И это была правда. Мне нравился каламбур больше, чем всякое измышление, всякое доказательство, мне нравился спор, нравилось остаться в выигрыше, даже если я не выигрывала в смысле, а только в том внешнем рисунке спора, то есть мне уступали не по существу спора, а потому, что я все запутывала и без умысла и не без умысла, запутывала, чтобы выпутаться.
Виктор говорил:
— Она спорит, чтобы переспорить.
Именно это он не любил, именно это и не нравилось ему, сердило и заставляло думать.
Ссорились из-за споров без конца, даже плакали, жаловались друг на друга тетке, чтобы в один прекрасный день — через двадцать пять лет — понять, что нисколько не сердились, а только радовались тому, что было это желание спорить.

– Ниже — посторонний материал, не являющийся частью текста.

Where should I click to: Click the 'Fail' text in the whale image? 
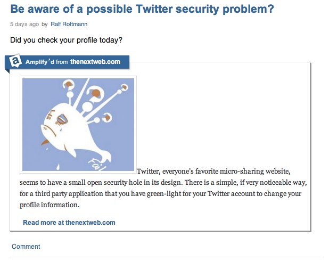(97, 165)
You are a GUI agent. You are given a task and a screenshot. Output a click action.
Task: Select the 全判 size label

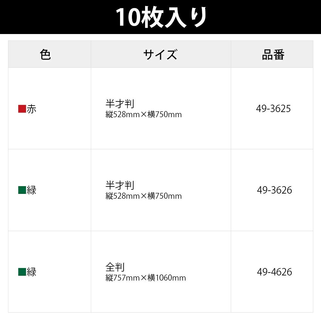(115, 267)
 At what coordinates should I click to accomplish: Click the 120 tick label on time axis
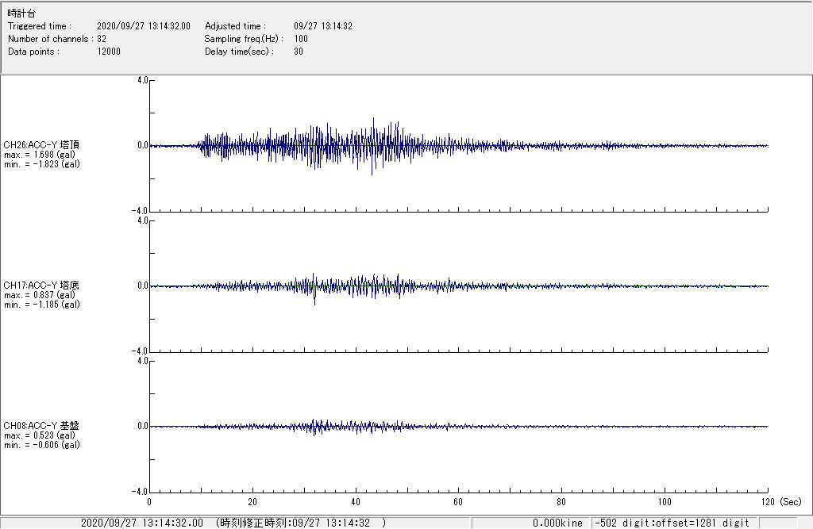[x=767, y=502]
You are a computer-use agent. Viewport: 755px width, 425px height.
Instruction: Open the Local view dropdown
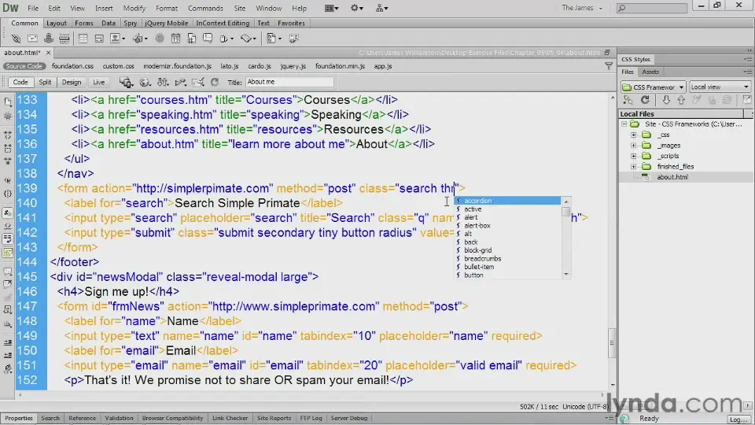[719, 87]
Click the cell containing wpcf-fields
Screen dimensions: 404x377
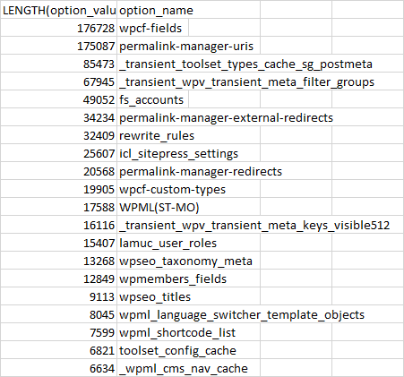pyautogui.click(x=152, y=28)
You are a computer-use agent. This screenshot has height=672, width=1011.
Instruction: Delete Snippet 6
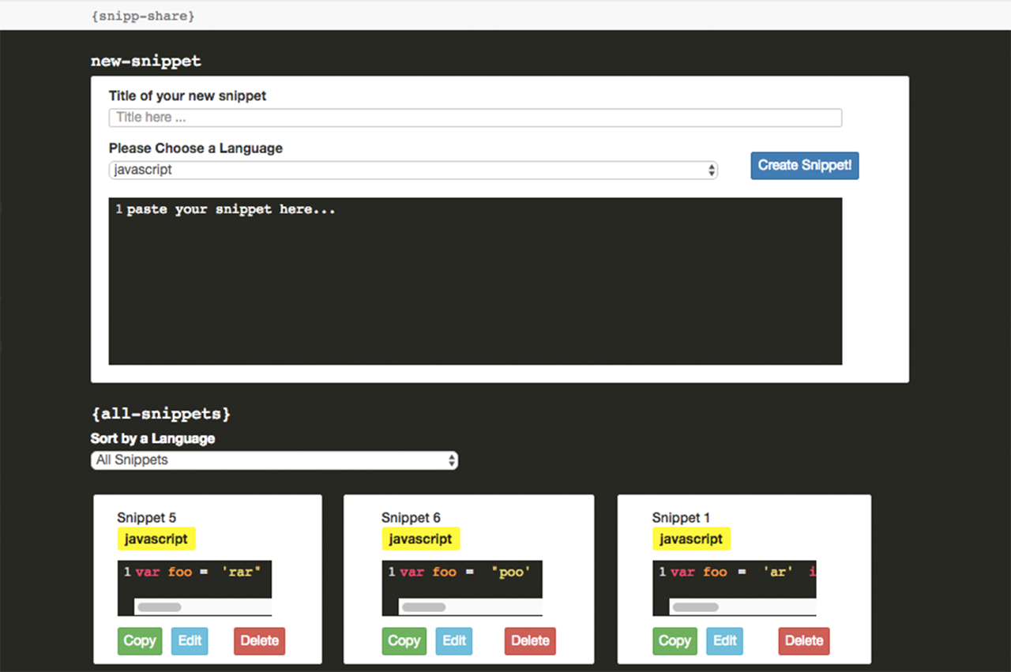(x=530, y=641)
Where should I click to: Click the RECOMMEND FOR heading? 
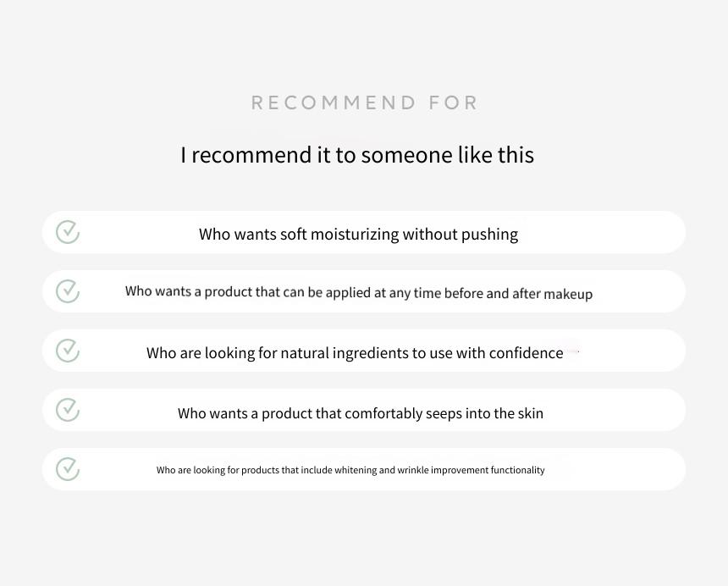click(365, 102)
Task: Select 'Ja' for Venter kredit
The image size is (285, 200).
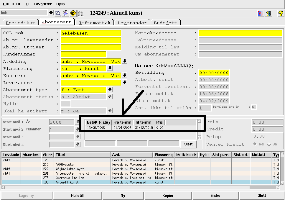Action: 268,144
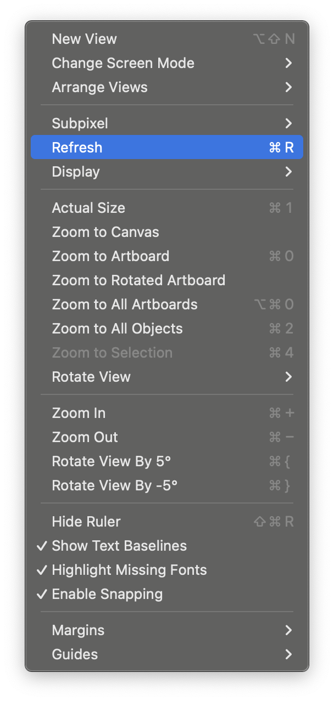This screenshot has width=334, height=701.
Task: Expand the Subpixel submenu
Action: point(80,123)
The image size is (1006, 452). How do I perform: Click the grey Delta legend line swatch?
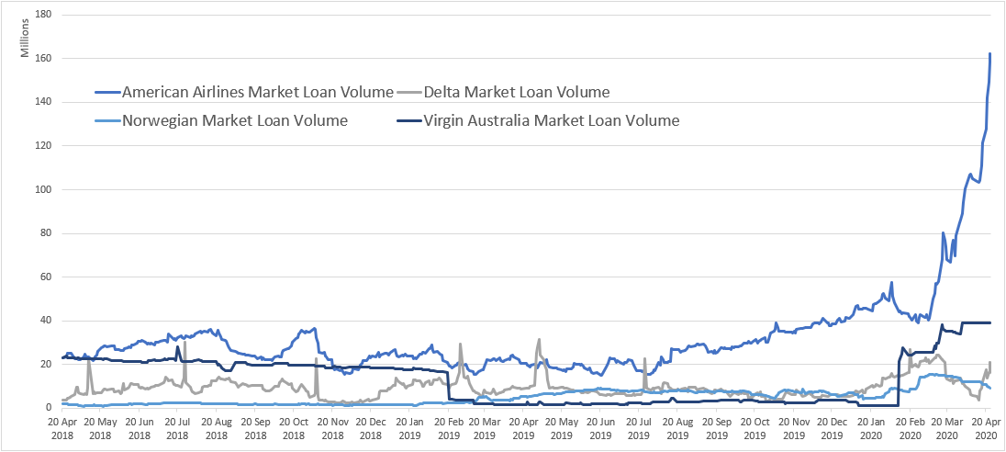coord(408,93)
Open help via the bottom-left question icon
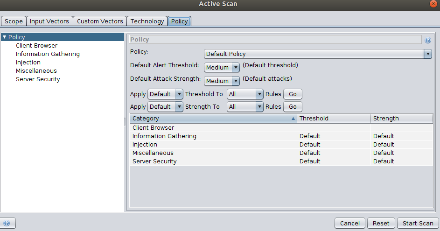Screen dimensions: 440x231 pyautogui.click(x=7, y=223)
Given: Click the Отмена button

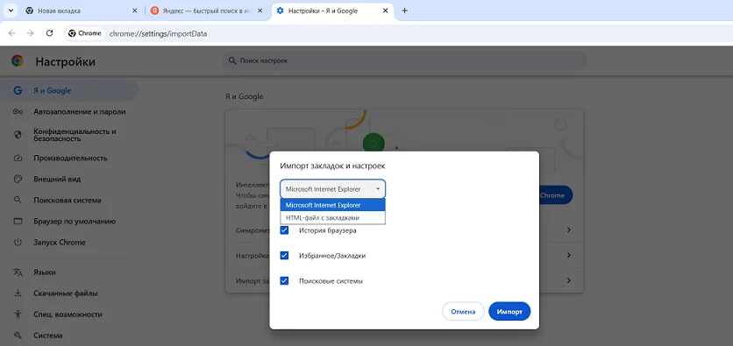Looking at the screenshot, I should [x=463, y=312].
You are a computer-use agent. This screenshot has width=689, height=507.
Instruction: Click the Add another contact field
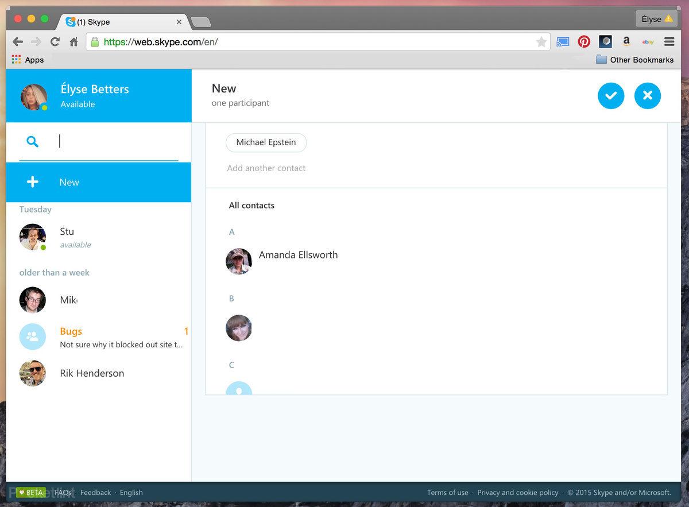coord(266,168)
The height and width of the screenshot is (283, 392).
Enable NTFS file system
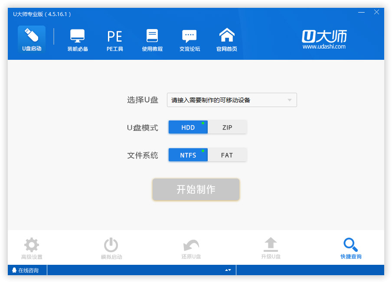[x=188, y=155]
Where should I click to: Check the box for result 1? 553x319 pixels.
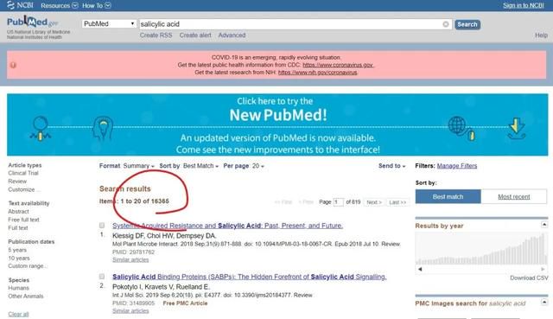point(102,225)
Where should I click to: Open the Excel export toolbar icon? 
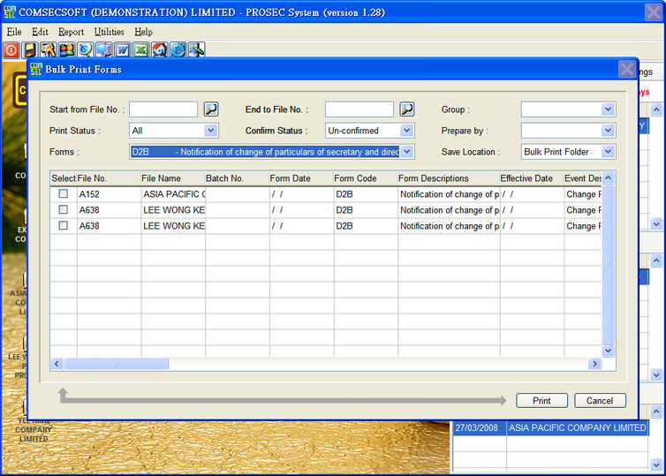140,49
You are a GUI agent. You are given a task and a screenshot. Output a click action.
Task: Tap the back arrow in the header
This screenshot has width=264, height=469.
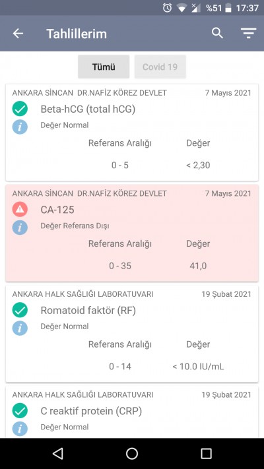coord(18,34)
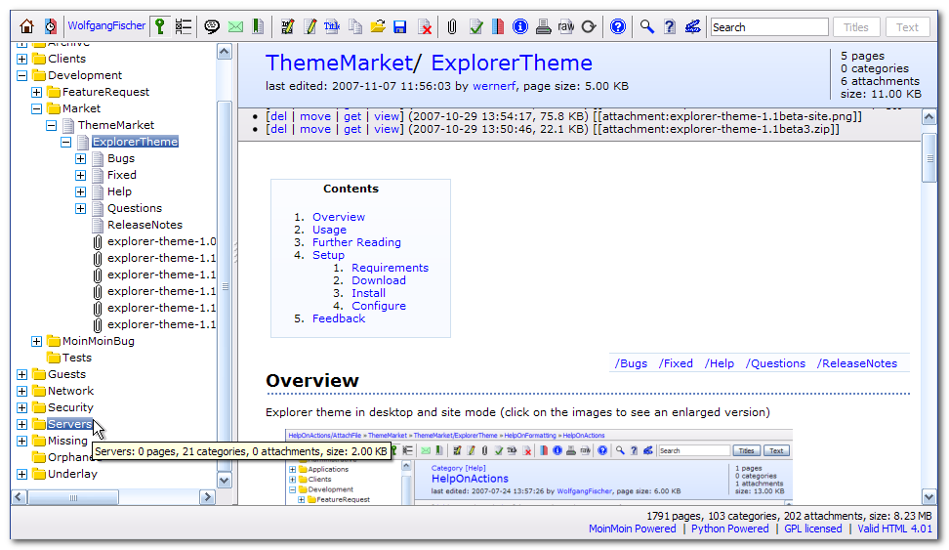Print the page using the printer icon
The height and width of the screenshot is (550, 949).
543,27
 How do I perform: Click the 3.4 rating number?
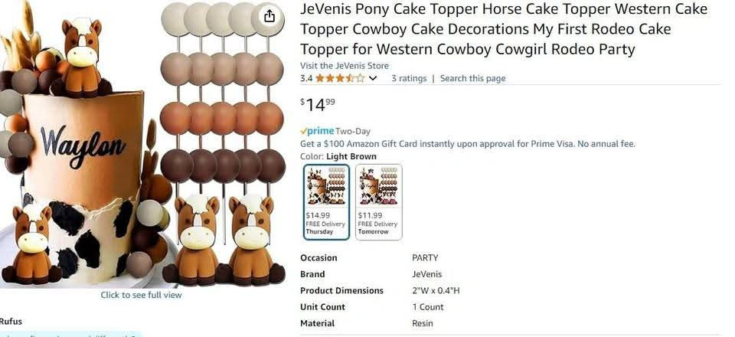(306, 78)
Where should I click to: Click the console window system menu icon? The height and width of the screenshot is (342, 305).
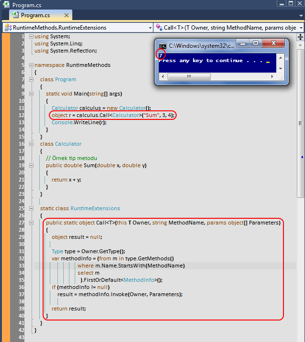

И спорить стало не о чем. Они делали то, что им было понятно, приятно, легко, я делала то, что я могла. Их логика принадлежала им, мне — моя. Она казалась им такой нелогичной, как если бы я пыталась писать ушами, а слушать музыку руками. Но был смысл даже в том, чтобы слушать музыку руками. Был смысл в том, в чем совсем не было смысла, в этом самом ядомителе ЦНИГРИ, и когда в институте на занятиях русским мне дали фразу для синтаксического анализа: колома болдонула бокла или что-то в этом роде, я была так счастлива, как если бы мне сказали, что отныне я — единственная — права. Я готова была тут же побежать к моим оппонентам и дать им эту фразу как лучшее из доказательств моей правоты, но не к кому было уже бежать: дед умер, брат занимался своими делами, его было не найти, остальные мои дядюшки — кто спорил со мной — давно смирились с моим упорством. И я, торжествуя, анализировала: колома — подлежащее, болдонула — сказуемое, бокла — дополнение.
Глава двадцать восьмая
БРАТЬЯ
Милые мои братья и все, все, все, кто жив и здоров, бранит меня, что я не прихожу вовремя в гости, не звоню и не пишу, не сердитесь, я сама так часто удивляюсь — почему я не прихожу, почему мы так редко видимся, особенно с братьями. Говорите, что виновата я, что я, вослед маме, не соблюдаю ритуалов, не соблюдаю всех церемоний. Вы и по сей день видитесь часто, а я в своем отдалении от вас, может быть, ощущаю ностальгию, которая и заставила меня писать о вас? Во всяком случае, не простое желание вспомнить детство или рассказать о знаменитых дедах.
Собственно, знаменит был только один дед, о котором я еще не говорила, который однажды стал знаменитым, да так и остался на всю жизнь, а рядом с ним стали упоминать и других и называть всю фамилию династией. Это часто случается: кто раз стал знаменитым, тому уж не сойти с этой стези. Дед, может быть, и не хотел бы вовсе, чтобы его именем называли институт, а уж назвали, он, может быть, вообще хотел бы вдруг из электрика превратиться в конструктора велосипедов, а нельзя. Если он сконструирует велосипед, маленький, из самоката, скажут, что это его причуда, даже могут снять кадр для хроники — он на своем велосипеде, но никогда не дадут ему возможности заниматься своим велосипедом так, как ему этого хотелось бы.
Но дед давно умер, хотя этот кадр — он на маленьком своем велосипеде — можно иногда встретить в кино: едет дед, веселый, седой, бородатый, на маленьком велосипеде, едет и машет рукой, бородой, улыбается, бурно объясняет кому-то, как удобно ездить на таких велосипедах, как они нужны. Он был живой очень человек, совсем не торжественный, как это можно было бы от него ожидать. Жил он долго, и до сих пор странно, что он не появится вдруг в лектории и не начнет читать лекции, скажем, о необходимости купаться в проруби, хотя сам он и не купался никогда в проруби, и не помню, чтобы кто-то из родственников купался, а дед мог вдруг согласиться читать такие лекции так просто: сам прочел недавно и сразу поверил, что это великолепно — купаться в проруби зимой…
Его непосредственность, к сожалению, не передалась его сыновьям и не очень — нам, но зато некоторые люди вспоминают его так:
— А, он прекрасно ездил на велосипеде, помню, помню, как же!
— Да он не прекрасно ездил на велосипеде, а просто демонстрировал свою модель.